America 19th Century

America 19th Century
The Nascent American economy of the 19th century moved forward for this relatively new but determined nation. Transportation networks created to facilitate trade and travel, expanded the economy and caused commerce to grow. Americans wanted to get from place to place rapidly and cheaply. As spending on transportation infrastructure spurred development, The economic development of the United States continued growing, largely helped by the system river networks. Commerce was able flow from the farms to the ports and coastal areas allowing farmers to grow what was profitable and could be traded. Farmers had a larger market now and took out larger loans to finance their expanded farming operations. Bankers and creditors began to find themselves full of customers, needing finance to expand their operations. The added circulation of money, increased the growth of the economy even further. Bankers reaped profits while farmers increased production and supplied the markets with goods.

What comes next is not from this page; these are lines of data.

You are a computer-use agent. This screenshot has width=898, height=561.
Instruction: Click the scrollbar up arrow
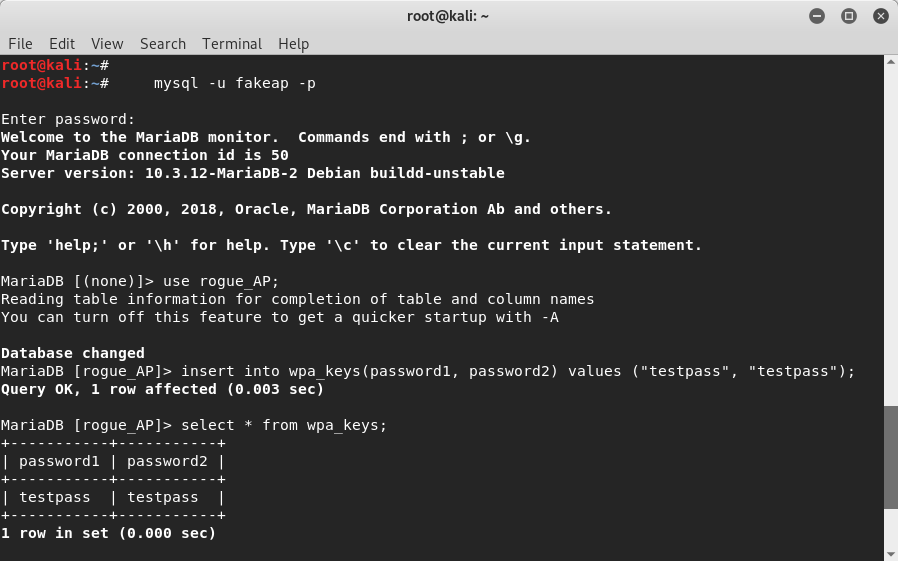tap(891, 61)
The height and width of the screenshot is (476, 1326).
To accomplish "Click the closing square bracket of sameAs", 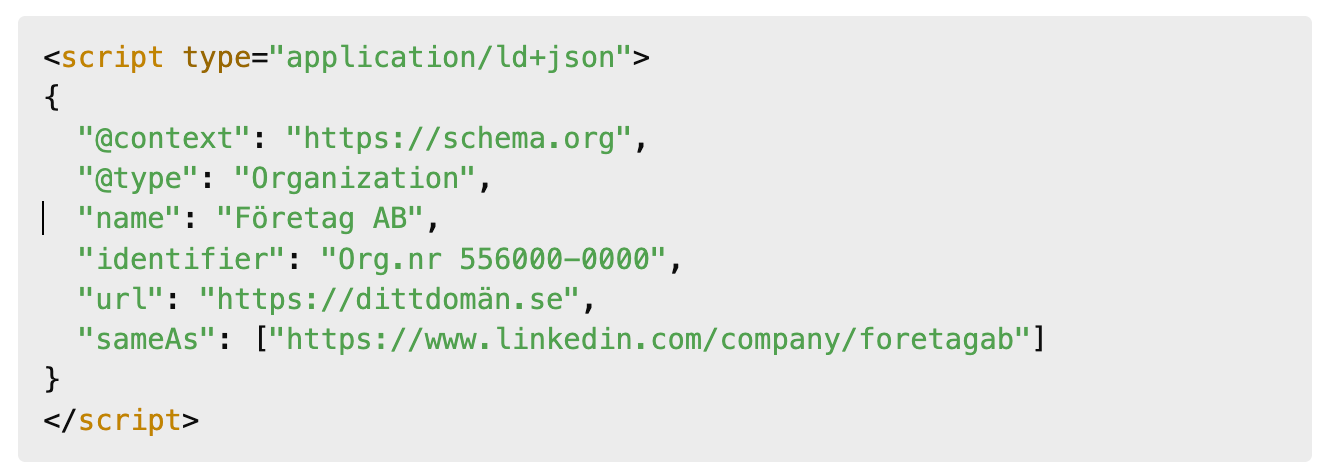I will pyautogui.click(x=1041, y=340).
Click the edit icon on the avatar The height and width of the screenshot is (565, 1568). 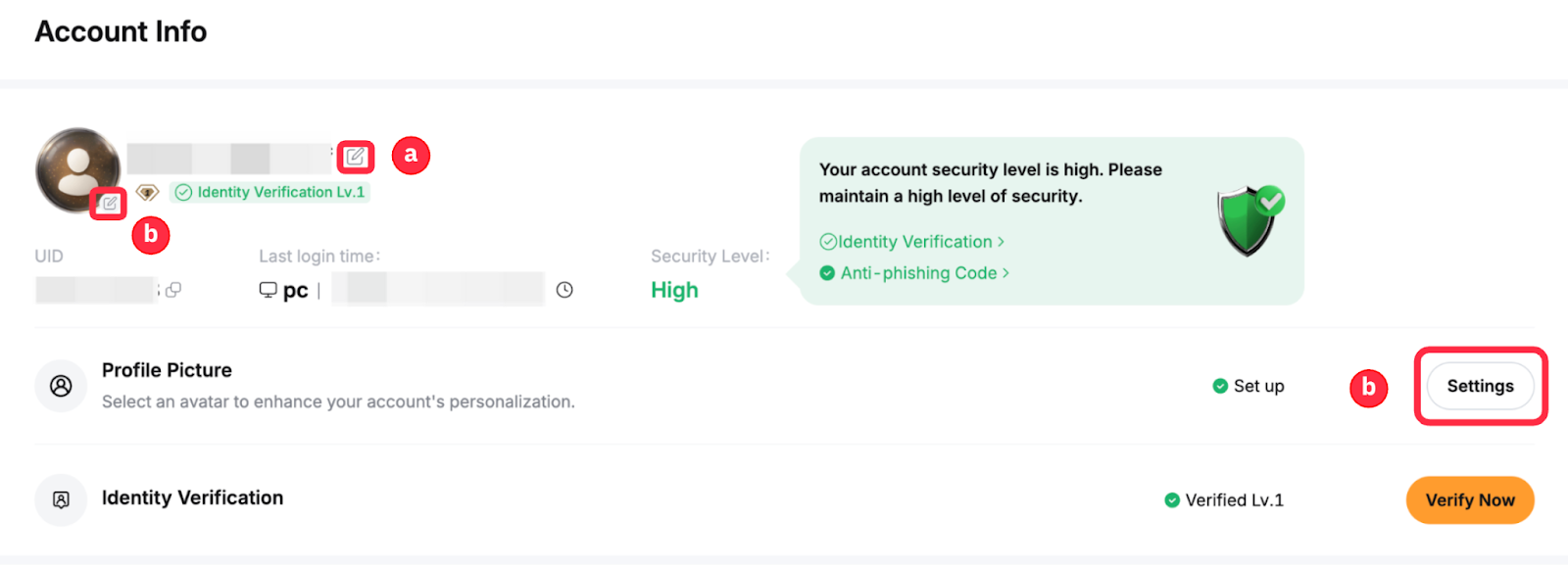pos(109,204)
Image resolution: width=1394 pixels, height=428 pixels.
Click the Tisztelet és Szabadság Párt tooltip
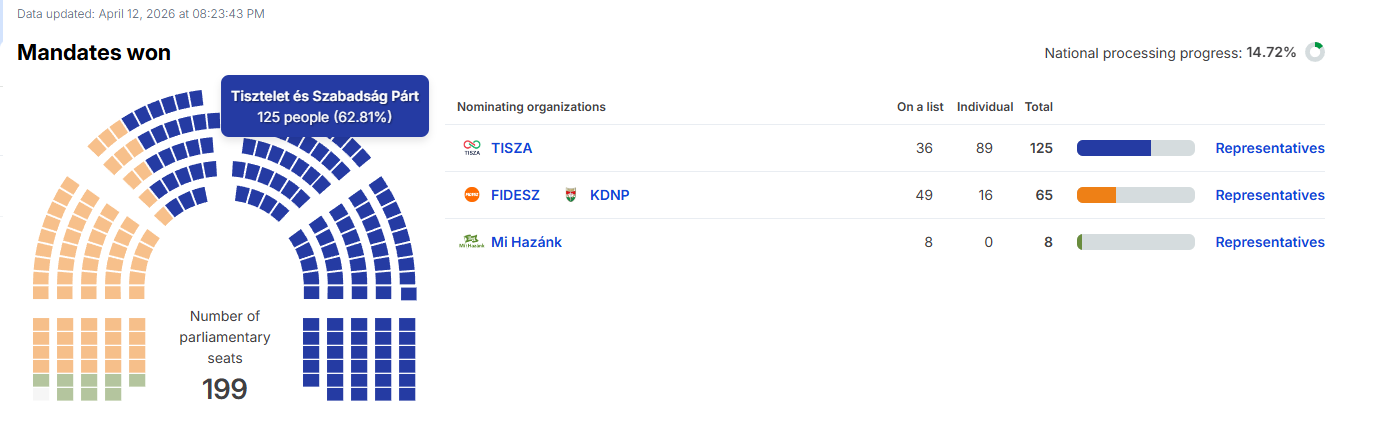[x=325, y=106]
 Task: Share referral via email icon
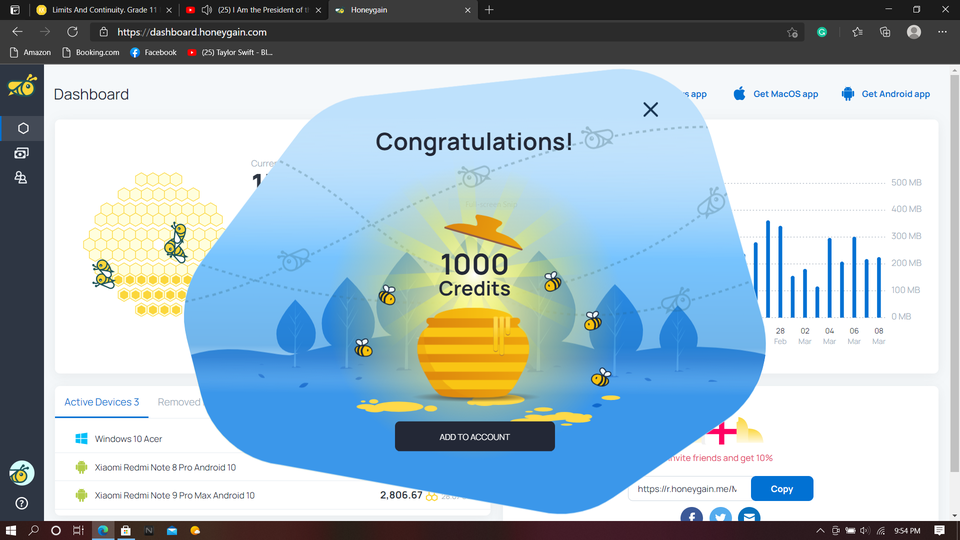pos(749,517)
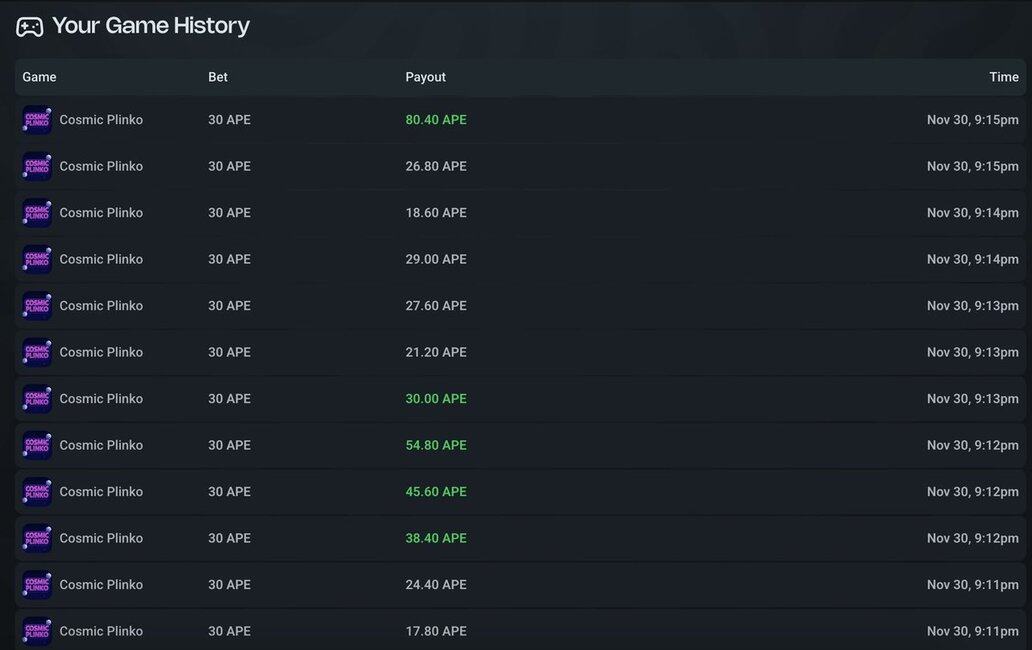
Task: Click the Time column header
Action: pyautogui.click(x=1004, y=77)
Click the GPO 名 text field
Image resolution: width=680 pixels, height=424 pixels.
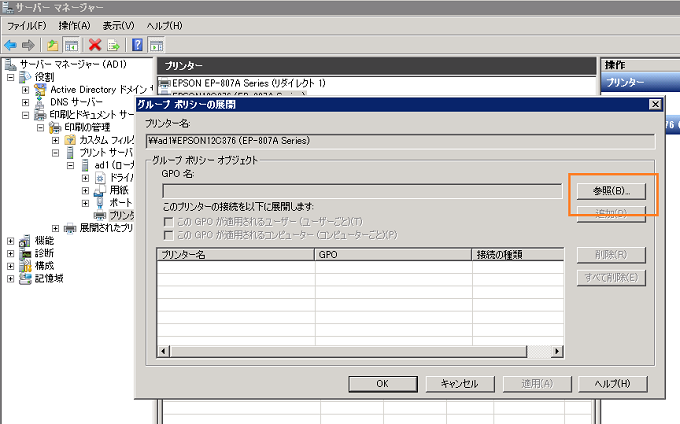click(362, 190)
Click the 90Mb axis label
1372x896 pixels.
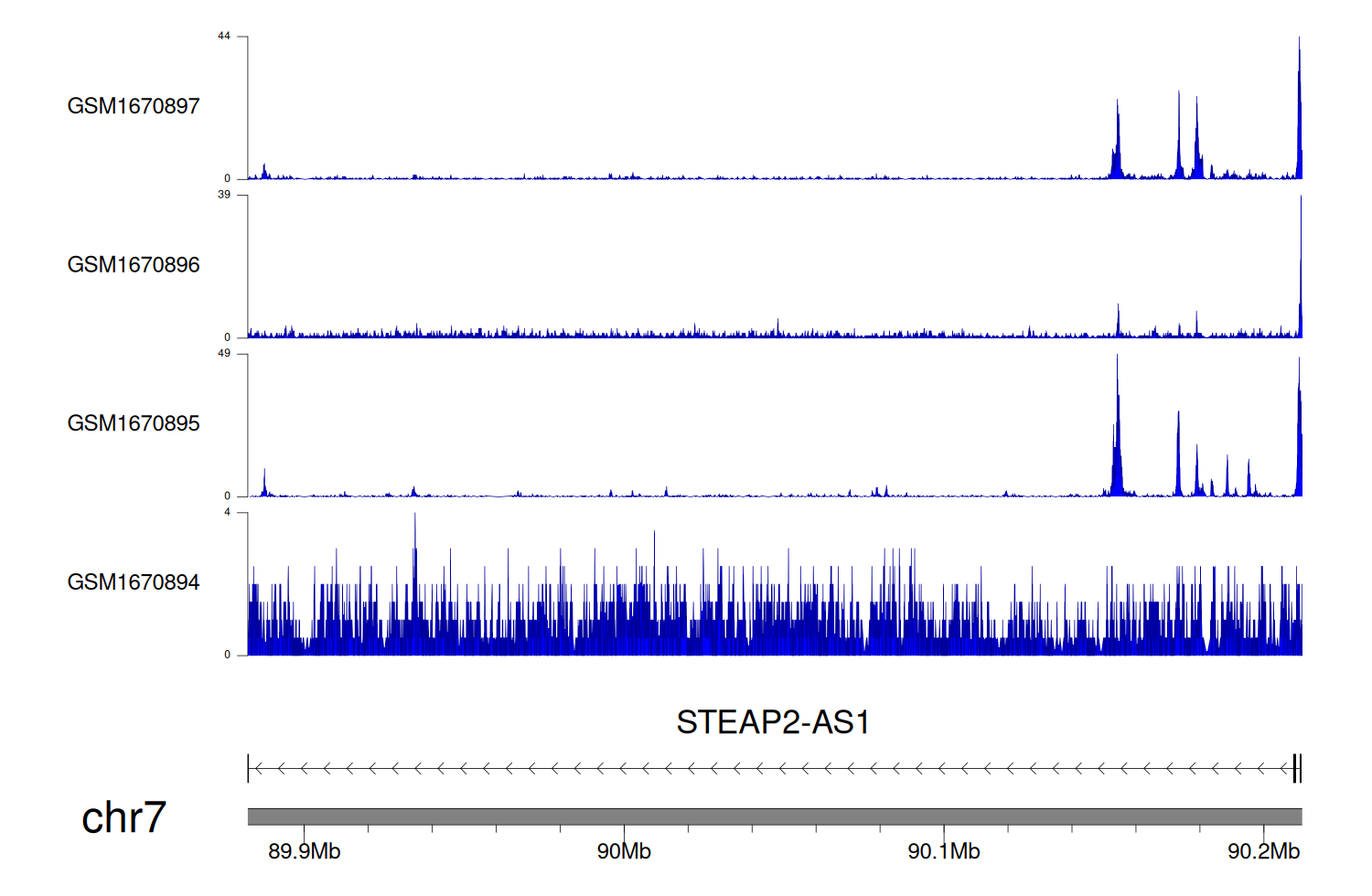pos(624,851)
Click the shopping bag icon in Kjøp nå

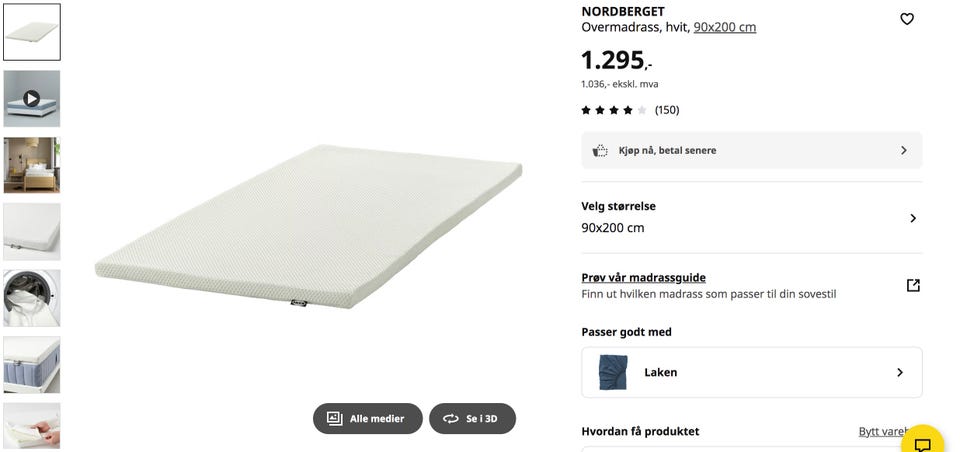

In the 19th Century, the use flatboats and emergence of steamboats revolutionized the distribution of goods. The steamboat made traveling upstream possible (something not often seen before that) and greatly enhanced how people and goods were transported back and forth along rivers. The Ohio-Mississippi river had a system which made possible access to agricultural areas where crops, staples, or commodities could regularly be loaded and transported across much of the country. The steamboat revolutionized the commerce capabilities of the new America and the added benefit of upriver navigation, only created more demand to travel the rivers. Costs of transporting goods were reduced using the network of water ways and the speed which goods were transported, allowed flourishing two-way commerce on the Ohio and Mississippi rivers.





America in 19th century fashion, built a system of canals intricately linking the seaboard cities to the Midwestern states also allowing for an efficient and stable system for shipping western farm products directly to the growing urban markets of the seaboard states. Commerce flowed more freely and did so at reduced rates. Along with the River Networks, the investment and expansion of railroads, also increased the capacity to trade at cost effective rates to move goods across the nation by land. The combination of expanded trade by land and sea, created a sense of opportunity, causing some investors and entrepreneurs to join the market that was filled with new technologies and real possibilities. The expansion of trade contributed to the economy and new means of transportation heralded a new era of commerce and economic expansion for a young nation whose economy was growing. Investing in transportation networks where beginning to pay off. As the economy grew, so did American's Standard of Living for many Americans.